「障害者社員のモチベーションが上がらず、業務がうまく進まない…」
障害者雇用において企業のご担当者からよくいただく相談です。
人の“意識”を変えることは難しい…でも、人の“行動”を変えるマネジメント方法があります。 この記事では、行動分析学をベースにした人の“行動”を変えるマネジメント方法の事例をご紹介いたします。
【行動分析学とは】
行動分析学は、心理学者スキナー(1904-1990)が提唱した学問です。
従来の心理学では、行動を起こす理由を“その人自身”に求めていますが、行動分析学では、人の行動(心の動きも含む)は“本人と周囲の環境との相互作用”によって生じると考えました。
例えばわかりやすく簡単に言うと、
◆お手伝いをする ➡ 「ありがとう!」と言われる
これからもお手伝いは増えそうですね。
一方で、
◆お手伝いをする ➡ 「ちゃんとできてないじゃない!」と言われる
この場合、お手伝いをすることは減りそうですね。
①ある行動をした直後に
②(褒められるなど)良いことがあると
③その行動が増える
このパターンを「強化」と言います。
①ある行動をした直後に
②(叱られるなど)悪いことがあると
③その行動が減る
このパターンを「弱化」と言います。
【行動分析学をベースにした事例】
≪とある企業の人事部にて≫
障害者を4名雇用し、データ入力作業を行っています。
障害者チームを取りまとめている管理者はいますが、他の業務も兼任しており、常にこのチームを見ていることはできません。

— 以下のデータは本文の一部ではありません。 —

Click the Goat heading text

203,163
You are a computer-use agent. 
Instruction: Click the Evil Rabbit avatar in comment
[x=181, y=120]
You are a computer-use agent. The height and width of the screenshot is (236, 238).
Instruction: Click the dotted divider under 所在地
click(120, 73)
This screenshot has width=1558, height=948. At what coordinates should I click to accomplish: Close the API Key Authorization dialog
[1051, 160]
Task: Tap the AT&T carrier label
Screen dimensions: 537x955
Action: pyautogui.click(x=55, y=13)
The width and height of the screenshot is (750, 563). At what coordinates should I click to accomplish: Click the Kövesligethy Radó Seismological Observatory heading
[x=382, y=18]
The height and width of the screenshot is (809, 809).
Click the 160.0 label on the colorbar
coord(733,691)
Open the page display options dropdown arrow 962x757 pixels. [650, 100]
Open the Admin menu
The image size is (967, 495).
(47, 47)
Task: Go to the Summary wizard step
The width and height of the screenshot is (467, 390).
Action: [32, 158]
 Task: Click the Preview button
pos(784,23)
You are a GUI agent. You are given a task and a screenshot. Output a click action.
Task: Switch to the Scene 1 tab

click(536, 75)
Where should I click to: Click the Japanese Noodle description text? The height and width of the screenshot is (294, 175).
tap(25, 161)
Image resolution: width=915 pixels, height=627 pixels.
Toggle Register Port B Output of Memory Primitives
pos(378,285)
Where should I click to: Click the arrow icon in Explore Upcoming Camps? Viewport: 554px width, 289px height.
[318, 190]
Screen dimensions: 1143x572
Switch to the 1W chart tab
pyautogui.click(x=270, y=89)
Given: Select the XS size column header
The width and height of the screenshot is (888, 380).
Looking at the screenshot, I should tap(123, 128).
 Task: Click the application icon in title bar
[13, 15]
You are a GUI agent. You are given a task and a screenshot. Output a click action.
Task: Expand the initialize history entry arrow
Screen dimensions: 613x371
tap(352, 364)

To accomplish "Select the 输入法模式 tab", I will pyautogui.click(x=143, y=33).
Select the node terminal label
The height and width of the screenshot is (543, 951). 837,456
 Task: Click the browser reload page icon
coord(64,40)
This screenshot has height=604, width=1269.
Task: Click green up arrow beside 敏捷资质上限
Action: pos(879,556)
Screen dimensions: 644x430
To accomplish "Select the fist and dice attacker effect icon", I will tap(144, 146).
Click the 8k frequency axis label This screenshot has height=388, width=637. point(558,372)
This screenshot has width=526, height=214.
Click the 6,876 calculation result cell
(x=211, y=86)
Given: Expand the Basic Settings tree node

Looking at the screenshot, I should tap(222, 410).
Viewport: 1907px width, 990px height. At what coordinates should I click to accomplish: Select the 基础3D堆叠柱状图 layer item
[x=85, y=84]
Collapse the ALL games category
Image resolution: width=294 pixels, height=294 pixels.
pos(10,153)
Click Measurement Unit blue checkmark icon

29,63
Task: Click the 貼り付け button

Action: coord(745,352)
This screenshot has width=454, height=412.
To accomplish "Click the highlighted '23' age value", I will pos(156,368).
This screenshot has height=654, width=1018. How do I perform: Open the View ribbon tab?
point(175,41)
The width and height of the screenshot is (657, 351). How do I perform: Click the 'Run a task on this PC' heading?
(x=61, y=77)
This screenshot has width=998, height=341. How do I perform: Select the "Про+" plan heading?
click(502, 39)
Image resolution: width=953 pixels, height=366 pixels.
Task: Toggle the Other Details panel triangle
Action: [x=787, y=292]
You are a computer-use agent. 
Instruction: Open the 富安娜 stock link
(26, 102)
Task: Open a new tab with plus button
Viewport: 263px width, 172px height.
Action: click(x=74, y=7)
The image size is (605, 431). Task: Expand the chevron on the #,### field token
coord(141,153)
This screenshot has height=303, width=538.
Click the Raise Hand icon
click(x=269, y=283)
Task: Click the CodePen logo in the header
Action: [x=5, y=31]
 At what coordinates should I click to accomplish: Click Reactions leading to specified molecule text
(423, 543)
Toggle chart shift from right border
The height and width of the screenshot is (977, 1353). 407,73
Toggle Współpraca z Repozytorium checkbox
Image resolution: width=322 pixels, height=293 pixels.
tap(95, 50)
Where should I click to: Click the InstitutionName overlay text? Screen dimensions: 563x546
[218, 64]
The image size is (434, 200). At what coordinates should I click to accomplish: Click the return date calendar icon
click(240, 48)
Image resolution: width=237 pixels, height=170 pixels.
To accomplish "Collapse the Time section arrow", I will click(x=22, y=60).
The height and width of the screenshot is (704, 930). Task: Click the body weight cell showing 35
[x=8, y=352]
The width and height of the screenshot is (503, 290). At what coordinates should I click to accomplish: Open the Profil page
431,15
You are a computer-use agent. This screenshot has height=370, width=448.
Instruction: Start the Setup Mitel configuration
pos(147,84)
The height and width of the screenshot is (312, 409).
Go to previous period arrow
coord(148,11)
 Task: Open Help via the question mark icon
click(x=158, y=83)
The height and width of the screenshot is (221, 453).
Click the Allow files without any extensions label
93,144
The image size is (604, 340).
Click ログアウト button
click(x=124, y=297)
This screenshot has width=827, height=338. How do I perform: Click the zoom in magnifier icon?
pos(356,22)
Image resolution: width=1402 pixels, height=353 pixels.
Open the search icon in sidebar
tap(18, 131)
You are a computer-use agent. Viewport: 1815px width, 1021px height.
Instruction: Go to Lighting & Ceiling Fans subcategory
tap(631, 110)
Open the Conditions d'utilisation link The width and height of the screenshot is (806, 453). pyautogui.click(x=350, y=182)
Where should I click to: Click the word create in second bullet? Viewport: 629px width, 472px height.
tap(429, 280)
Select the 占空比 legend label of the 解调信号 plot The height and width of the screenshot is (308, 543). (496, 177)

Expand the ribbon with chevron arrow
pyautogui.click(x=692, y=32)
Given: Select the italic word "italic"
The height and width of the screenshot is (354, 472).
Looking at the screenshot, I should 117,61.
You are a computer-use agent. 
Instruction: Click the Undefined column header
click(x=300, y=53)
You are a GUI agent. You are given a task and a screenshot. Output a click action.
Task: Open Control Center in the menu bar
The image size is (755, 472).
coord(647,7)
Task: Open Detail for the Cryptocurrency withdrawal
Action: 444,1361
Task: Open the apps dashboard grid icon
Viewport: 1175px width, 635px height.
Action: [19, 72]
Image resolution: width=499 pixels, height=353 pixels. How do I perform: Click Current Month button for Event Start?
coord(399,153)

ある時、4名のうち1名(Aさん)が他の3人に比べて顕著に処理件数が少ないことが問題になっていました。同僚の情報によると、Aさんは作業中に何度も手が止まり、インターネットを閲覧したり、時には居眠りをしているということがわかりました。
管理者がAさんに注意をしたところ、Aさんはひどく落ち込み、自分はこの会社にいる意味がないと周囲に漏らしていたそうです。その後もAさんの処理件数は低迷したまま…
このような状況の場合、どのように対応したらよいでしょうか?
≪Aさんについての状況確認≫
Aさんについて改めて関係者に詳細確認しました。
◆背景
・特別支援学校を卒業後、初めての就労
・自己肯定感が低く、自分を責める傾向がある
・眠気が発生するような服薬はない
◆チーム内
・チームメンバーとのコミュニケーションはほとんどない
・業務中、周囲の人はAさんに関わっていない
◆業務報告
・その日の業務結果は、業務終了時に管理者へメール報告
・管理者からのフィードバックは週1回程度
≪行動分析学による分析≫
これらの情報を軸に、行動分析学をベースに分析しました。
◆就業時間中に居眠りをする ➡ 周りの人が何も言わない
◆インターネットを閲覧する ➡ 周りの人が何も言わない
Aさんの不適切な行動に対して、周りが何も干渉しないので、
結果的にAさんの行動は「強化」され、習慣化していると考えました。
≪改善案の提案≫
そこで、不適切な行動を減らし、適切な行動を増やすための施策として、以下の提案を管理者に行いました。
- 処理件数を1時間ごとに報告してもらう
- 報告の際、処理件数が増えている場合は、承認するような言葉がけを行う
- 処理件数が減っている場合は、その理由を聞き、改善策の言葉がけを行う
≪結果≫
上記①~③の対応を1週間続けたところ、Aさんの処理件数は従来の1.5倍になりました。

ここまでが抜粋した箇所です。